In atomic, molecular, and optical (AMO) physics, an optical lattice clock is a type of atomic clock that uses neutral atoms confined in an optical lattice, which is a periodic array of laser light, as its timekeeping reference. In these clocks, strontium (Sr) or ytterbium (Yb) atoms are cooled to nearly absolute zero and held in place by intersecting laser beams forming a stable 'egg-crate' pattern of light. The atoms' ultra-narrow optical frequency transitions work as the clock's ticking signal, with frequencies of hundreds of trillions per second, vastly higher than the microwave frequencies used in conventional cesium atomic clocks. This higher frequency allows optical lattice clocks to divide time into much finer intervals. By probing thousands of trapped atoms simultaneously and averaging their synchronised oscillations, optical lattice clocks achieve extraordinary stability and accuracy. Due to their accuracy, they are considered prime candidates for a future redefinition of the second in the International System of Units (SI). For example, a cesium clock (the current SI standard) might drift by a second in about 30 million years, whereas a strontium optical lattice clock would drift only about one second over 30 billion years.

== History ==
The concept of the optical lattice clock was first proposed in 2001 by Hidetoshi Katori at the School of Engineering, University of Tokyo (UTokyo). Katori recognised that trapping neutral atoms in a laser lattice at a magic wavelength could provide a superior frequency reference, and he is credited with building the world’s first optical lattice clock in 2003 using strontium atoms. In this experiment conducted by Katori's group at UTokyo, strontium atoms were confined in a one-dimensional optical lattice and probed on an ultra-narrow optical transition, proving the viability of the concept. Katori’s group showed that the lattice-confined atoms exhibited dramatically reduced motion-induced shifts and introduced the magic wavelength technique to cancel out lattice-induced perturbations. This work, along with a 2005 Nature publication of a Sr lattice clock achieving much better precision by a group led by Masao Takamoto at Riken, laid the foundation for optical lattice clock research. Since the invention of the optical lattice clock, scientists in several countries have built versions using different atoms. In 2006, a group led by Jun Ye and Andrew Ludlow at the National Institute of Standards and Technology (NIST) completed their own version of the optical lattice clock.

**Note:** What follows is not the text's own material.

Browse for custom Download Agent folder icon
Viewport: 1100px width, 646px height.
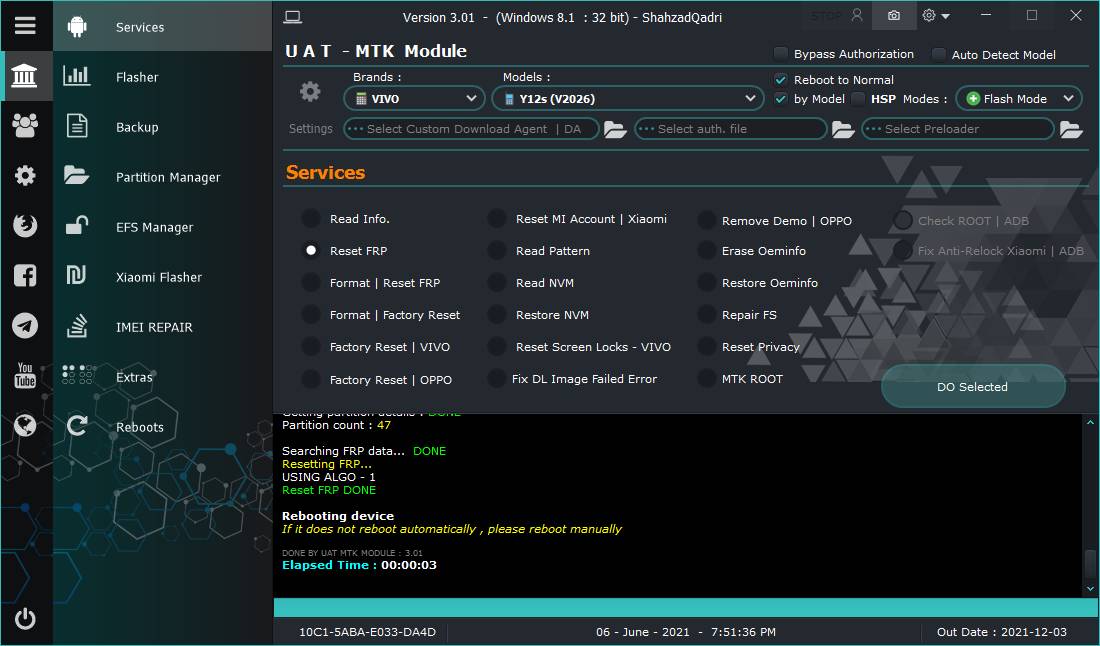pyautogui.click(x=615, y=129)
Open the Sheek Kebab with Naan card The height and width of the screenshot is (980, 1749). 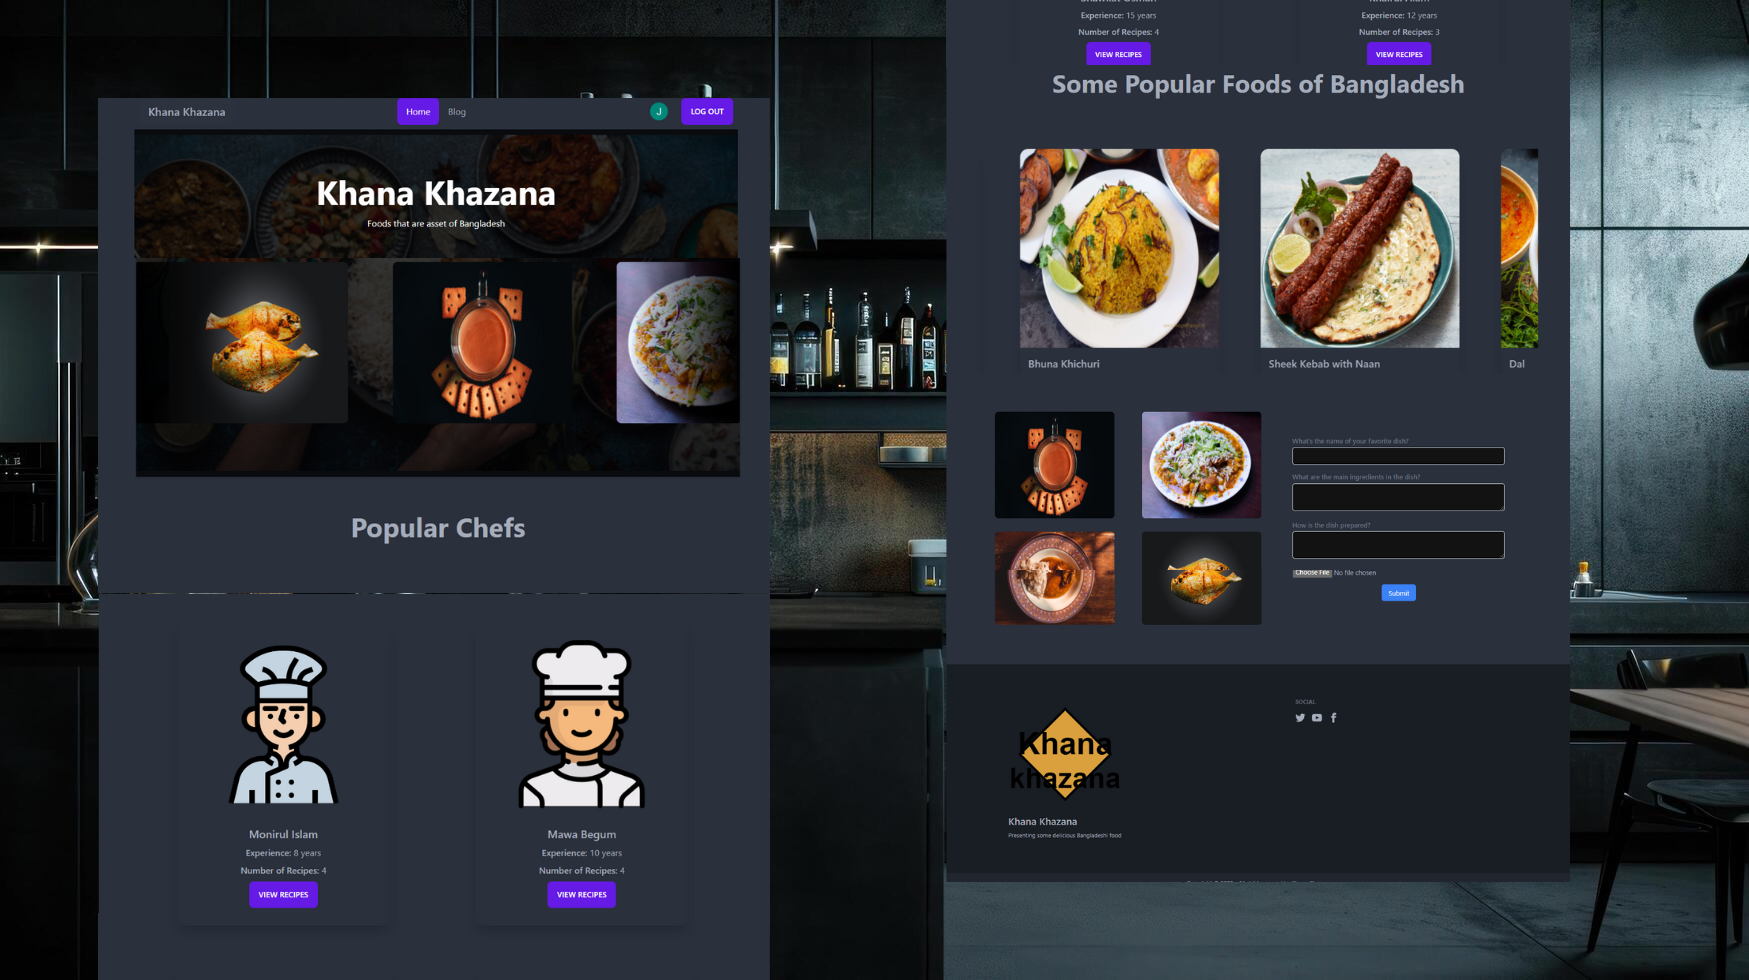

== Commercial prototypes ==
Early optical lattice clocks were confined to physics laboratories, often occupying several optical tables due to the complexity of lasers and equipment, including ultra-stable lasers, vacuum chambers, laser cooling systems, and frequency combs. In recent years, portable optical lattice clocks about the size of an appliance have been developed and tested outside the lab. In March 2025, Shimadzu, which had been working with Katori's group since 2017, announced it had started selling the world's first commercial version of the clock for 500 million yen (US$3.3 million at the time of the announcement) per unit.